▶ **What to work on**: The data below is to be repeated in full, exactly as shown.

[Records drawn from a dataset]
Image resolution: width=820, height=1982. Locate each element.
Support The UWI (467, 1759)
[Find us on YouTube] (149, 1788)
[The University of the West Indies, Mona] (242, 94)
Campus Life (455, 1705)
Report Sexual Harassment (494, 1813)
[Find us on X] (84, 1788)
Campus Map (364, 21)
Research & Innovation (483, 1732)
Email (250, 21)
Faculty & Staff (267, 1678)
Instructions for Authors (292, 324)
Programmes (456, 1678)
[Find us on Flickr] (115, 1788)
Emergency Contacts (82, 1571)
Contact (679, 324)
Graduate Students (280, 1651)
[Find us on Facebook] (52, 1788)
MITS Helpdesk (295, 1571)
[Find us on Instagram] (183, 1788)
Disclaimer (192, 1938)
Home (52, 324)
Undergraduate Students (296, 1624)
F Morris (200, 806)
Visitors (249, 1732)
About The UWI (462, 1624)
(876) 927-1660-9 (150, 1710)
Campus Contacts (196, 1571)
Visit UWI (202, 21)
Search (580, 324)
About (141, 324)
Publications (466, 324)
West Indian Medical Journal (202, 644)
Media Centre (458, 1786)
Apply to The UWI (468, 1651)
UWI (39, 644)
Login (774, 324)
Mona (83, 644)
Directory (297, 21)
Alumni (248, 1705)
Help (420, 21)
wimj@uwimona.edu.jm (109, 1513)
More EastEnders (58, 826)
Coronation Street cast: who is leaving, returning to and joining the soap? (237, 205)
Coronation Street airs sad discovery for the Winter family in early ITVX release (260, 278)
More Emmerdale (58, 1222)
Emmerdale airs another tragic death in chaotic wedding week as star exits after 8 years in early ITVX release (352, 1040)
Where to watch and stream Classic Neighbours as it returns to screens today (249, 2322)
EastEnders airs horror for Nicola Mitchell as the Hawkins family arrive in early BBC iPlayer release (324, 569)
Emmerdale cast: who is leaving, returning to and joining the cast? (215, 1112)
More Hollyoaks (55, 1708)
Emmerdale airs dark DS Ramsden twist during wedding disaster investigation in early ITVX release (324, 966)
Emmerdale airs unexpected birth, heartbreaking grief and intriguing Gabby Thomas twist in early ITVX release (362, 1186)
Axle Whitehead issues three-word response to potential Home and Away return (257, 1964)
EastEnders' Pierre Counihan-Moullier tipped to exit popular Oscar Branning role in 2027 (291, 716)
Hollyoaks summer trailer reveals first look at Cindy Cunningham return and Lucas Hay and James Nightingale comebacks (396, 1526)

▶ **Output**:
Image resolution: width=820, height=1982. Locate each element.
Support The UWI (467, 1759)
[Find us on YouTube] (149, 1788)
[The University of the West Indies, Mona] (242, 94)
Campus Life (455, 1705)
Report Sexual Harassment (494, 1813)
[Find us on X] (84, 1788)
Campus Map (364, 21)
Research & Innovation (483, 1732)
Email (250, 21)
Faculty & Staff (267, 1678)
Instructions for Authors (292, 324)
Programmes (456, 1678)
[Find us on Flickr] (115, 1788)
Emergency Contacts (82, 1571)
Contact (679, 324)
Graduate Students (280, 1651)
[Find us on Facebook] (52, 1788)
MITS Helpdesk (295, 1571)
[Find us on Instagram] (183, 1788)
Disclaimer (192, 1938)
Home (52, 324)
Undergraduate Students (296, 1624)
F Morris (200, 806)
Visitors (249, 1732)
About The UWI (462, 1624)
(876) 927-1660-9 (150, 1710)
Campus Contacts (196, 1571)
Visit UWI (202, 21)
Search (580, 324)
About (141, 324)
Publications (466, 324)
West Indian Medical Journal (202, 644)
Media Centre (458, 1786)
Apply to The UWI (468, 1651)
UWI (39, 644)
Login (774, 324)
Mona (83, 644)
Directory (297, 21)
Alumni (248, 1705)
Help (420, 21)
wimj@uwimona.edu.jm (109, 1513)
More EastEnders (58, 826)
Coronation Street cast: who is leaving, returning to and joining the soap? (237, 205)
Coronation Street airs sad discovery for the Winter family in early ITVX release (260, 278)
More Emmerdale (58, 1222)
Emmerdale airs another tragic death in chaotic wedding week as star exits after 8 years in early ITVX release (352, 1040)
Where to watch and stream Classic Neighbours as it returns to screens today (249, 2322)
EastEnders airs horror for Nicola Mitchell as the Hawkins family arrive in early BBC iPlayer release (324, 569)
Emmerdale cast: who is leaving, returning to and joining the cast? (215, 1112)
More Hollyoaks (55, 1708)
Emmerdale airs dark DS Ramsden twist during wedding disaster investigation in early ITVX release (324, 966)
Emmerdale airs unexpected birth, heartbreaking grief and intriguing Gabby Thomas twist in early ITVX release (362, 1186)
Axle Whitehead issues three-word response to potential Home and Away return (257, 1964)
EastEnders' Pierre Counihan-Moullier tipped to exit popular Oscar Branning role in 2027 (291, 716)
Hollyoaks summer trailer reveals first look at Cindy Cunningham return and Lucas Hay and James Nightingale comebacks (396, 1526)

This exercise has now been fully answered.